WHAT YOU NEED TO DO: Could you transcribe the lines below exactly, starting with the line that contains "403, 720, 409)" and continuing through the last line?

INPUT MATERIAL:
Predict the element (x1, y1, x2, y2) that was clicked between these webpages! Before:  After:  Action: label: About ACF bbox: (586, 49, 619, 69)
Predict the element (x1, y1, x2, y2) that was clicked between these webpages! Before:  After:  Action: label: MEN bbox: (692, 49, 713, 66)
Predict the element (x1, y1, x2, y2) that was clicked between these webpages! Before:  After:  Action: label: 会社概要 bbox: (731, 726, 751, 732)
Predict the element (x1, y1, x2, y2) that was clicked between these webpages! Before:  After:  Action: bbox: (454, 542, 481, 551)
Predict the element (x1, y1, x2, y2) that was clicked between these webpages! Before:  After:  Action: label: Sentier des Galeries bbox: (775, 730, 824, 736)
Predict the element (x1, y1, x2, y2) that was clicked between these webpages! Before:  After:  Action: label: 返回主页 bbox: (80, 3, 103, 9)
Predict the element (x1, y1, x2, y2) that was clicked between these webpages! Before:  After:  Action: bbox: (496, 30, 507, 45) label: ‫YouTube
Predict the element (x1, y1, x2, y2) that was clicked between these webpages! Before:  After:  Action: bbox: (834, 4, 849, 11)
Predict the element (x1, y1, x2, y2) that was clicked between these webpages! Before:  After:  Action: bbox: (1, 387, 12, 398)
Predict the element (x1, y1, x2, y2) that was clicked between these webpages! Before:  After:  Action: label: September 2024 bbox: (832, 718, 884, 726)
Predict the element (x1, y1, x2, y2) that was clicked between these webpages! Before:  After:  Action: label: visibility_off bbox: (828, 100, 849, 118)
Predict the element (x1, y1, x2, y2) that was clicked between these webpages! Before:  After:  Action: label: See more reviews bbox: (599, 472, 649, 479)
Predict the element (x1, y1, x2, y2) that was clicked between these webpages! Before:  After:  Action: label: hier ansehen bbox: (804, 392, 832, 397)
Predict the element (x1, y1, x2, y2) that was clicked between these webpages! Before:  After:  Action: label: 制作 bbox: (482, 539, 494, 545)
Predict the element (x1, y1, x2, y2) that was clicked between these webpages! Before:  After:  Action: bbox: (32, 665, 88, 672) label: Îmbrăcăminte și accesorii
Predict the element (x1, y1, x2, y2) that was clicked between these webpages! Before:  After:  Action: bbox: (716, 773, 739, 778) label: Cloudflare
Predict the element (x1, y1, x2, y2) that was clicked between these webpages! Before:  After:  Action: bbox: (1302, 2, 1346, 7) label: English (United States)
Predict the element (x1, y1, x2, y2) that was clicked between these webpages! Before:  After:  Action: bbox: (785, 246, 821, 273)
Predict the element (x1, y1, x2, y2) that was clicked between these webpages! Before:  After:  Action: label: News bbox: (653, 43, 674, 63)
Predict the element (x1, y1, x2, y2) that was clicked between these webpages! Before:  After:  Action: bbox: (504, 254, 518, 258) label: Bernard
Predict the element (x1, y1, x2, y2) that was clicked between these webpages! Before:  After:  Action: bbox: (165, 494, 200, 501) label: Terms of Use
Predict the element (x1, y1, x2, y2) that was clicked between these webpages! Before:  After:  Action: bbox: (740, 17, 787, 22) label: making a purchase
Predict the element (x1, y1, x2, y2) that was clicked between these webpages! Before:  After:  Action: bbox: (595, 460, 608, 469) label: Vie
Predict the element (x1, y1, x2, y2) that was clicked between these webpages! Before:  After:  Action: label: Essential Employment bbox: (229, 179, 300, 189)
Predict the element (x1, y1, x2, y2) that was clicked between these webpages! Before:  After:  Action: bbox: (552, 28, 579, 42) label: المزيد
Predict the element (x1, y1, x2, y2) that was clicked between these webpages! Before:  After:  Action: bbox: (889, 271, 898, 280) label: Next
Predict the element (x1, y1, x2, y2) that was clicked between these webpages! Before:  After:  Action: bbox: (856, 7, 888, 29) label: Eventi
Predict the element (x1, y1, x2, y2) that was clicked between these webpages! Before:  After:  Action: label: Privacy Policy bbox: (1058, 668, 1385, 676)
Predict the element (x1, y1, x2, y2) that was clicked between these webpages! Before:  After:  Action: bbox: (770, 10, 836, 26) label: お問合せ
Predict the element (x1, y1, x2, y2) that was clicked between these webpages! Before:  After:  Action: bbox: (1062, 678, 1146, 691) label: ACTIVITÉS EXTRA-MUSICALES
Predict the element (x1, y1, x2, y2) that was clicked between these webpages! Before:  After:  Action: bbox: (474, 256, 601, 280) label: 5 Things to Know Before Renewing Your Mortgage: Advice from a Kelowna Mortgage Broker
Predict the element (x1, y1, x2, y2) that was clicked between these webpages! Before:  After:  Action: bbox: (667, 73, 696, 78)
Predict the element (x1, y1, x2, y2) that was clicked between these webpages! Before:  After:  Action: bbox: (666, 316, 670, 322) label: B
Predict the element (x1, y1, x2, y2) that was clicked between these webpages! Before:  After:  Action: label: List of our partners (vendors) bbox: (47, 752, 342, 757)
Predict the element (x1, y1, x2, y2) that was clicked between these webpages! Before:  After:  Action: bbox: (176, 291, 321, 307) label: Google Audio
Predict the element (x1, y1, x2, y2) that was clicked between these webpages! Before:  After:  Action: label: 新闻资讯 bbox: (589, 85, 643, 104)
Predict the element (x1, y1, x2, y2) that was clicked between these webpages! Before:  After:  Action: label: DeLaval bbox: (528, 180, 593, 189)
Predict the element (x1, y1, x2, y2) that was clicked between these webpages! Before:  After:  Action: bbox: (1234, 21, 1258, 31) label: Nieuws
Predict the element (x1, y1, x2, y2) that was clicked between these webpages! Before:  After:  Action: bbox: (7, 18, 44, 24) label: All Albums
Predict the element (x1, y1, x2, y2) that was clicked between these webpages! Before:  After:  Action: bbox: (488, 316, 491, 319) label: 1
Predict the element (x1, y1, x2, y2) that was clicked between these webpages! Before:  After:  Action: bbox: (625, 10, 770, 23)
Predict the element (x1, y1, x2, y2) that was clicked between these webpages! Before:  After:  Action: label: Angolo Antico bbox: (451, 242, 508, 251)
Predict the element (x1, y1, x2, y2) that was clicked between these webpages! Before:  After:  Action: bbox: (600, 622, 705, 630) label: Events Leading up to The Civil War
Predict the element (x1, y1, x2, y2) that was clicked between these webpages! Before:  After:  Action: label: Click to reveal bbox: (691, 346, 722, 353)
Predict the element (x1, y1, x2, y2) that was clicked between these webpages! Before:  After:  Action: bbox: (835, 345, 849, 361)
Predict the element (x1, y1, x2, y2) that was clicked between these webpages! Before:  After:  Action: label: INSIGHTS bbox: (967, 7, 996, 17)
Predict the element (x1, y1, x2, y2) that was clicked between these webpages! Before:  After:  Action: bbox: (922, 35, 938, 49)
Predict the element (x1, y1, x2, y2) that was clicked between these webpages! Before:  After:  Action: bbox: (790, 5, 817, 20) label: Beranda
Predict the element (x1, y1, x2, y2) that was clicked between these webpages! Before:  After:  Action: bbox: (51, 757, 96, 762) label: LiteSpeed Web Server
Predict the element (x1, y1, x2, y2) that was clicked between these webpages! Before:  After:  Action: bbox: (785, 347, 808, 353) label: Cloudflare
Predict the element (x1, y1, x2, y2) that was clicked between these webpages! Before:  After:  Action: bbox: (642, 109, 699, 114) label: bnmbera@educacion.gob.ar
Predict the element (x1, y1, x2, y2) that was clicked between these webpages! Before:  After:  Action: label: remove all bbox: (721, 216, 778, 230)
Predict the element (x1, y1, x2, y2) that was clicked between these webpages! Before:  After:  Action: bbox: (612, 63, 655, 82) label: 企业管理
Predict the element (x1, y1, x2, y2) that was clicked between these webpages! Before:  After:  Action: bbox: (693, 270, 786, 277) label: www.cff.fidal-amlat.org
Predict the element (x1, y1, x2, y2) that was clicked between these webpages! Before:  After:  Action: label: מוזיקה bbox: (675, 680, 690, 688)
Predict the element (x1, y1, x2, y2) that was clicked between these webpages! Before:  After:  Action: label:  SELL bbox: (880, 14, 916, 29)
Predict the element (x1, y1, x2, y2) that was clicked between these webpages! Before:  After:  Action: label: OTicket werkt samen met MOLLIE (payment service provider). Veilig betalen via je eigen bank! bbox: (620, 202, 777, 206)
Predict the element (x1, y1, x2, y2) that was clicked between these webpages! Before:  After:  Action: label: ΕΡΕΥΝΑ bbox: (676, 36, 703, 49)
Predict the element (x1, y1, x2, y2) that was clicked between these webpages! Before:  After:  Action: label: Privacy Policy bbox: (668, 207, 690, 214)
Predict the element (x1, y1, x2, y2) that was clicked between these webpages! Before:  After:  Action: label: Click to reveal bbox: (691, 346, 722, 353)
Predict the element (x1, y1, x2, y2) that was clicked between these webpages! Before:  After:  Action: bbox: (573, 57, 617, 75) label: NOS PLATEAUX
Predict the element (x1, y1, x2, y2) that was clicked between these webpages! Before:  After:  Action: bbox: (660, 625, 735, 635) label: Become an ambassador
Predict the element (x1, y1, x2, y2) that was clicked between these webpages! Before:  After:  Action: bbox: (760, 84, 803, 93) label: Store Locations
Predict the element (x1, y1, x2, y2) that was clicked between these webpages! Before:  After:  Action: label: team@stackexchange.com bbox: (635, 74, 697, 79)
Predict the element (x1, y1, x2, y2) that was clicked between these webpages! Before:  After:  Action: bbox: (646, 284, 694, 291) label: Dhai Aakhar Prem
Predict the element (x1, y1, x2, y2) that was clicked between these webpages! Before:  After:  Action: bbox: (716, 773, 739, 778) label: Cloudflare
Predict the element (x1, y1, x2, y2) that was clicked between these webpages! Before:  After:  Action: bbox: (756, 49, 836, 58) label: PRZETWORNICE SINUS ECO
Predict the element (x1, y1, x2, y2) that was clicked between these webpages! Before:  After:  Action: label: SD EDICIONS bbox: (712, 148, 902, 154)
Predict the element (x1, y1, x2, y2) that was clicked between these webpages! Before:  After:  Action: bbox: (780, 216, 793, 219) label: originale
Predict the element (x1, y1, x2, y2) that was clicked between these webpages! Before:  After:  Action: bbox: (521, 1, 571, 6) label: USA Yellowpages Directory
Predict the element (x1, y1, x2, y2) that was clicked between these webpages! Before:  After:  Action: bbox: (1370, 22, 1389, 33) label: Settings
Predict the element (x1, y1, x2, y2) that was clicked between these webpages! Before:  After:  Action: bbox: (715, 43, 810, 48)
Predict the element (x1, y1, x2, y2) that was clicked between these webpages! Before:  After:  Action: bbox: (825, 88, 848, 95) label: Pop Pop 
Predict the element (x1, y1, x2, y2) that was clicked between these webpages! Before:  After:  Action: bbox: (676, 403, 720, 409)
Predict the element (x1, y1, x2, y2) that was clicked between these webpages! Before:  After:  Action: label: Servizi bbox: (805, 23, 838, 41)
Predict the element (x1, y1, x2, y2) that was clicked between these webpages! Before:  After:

CORRECT OUTPUT:
Predict the element (x1, y1, x2, y2) that was clicked between these webpages! Before:  After:  Action: bbox: (676, 403, 720, 409)
Predict the element (x1, y1, x2, y2) that was clicked between these webpages! Before:  After:  Action: label: Servizi bbox: (805, 23, 838, 41)
Predict the element (x1, y1, x2, y2) that was clicked between these webpages! Before:  After:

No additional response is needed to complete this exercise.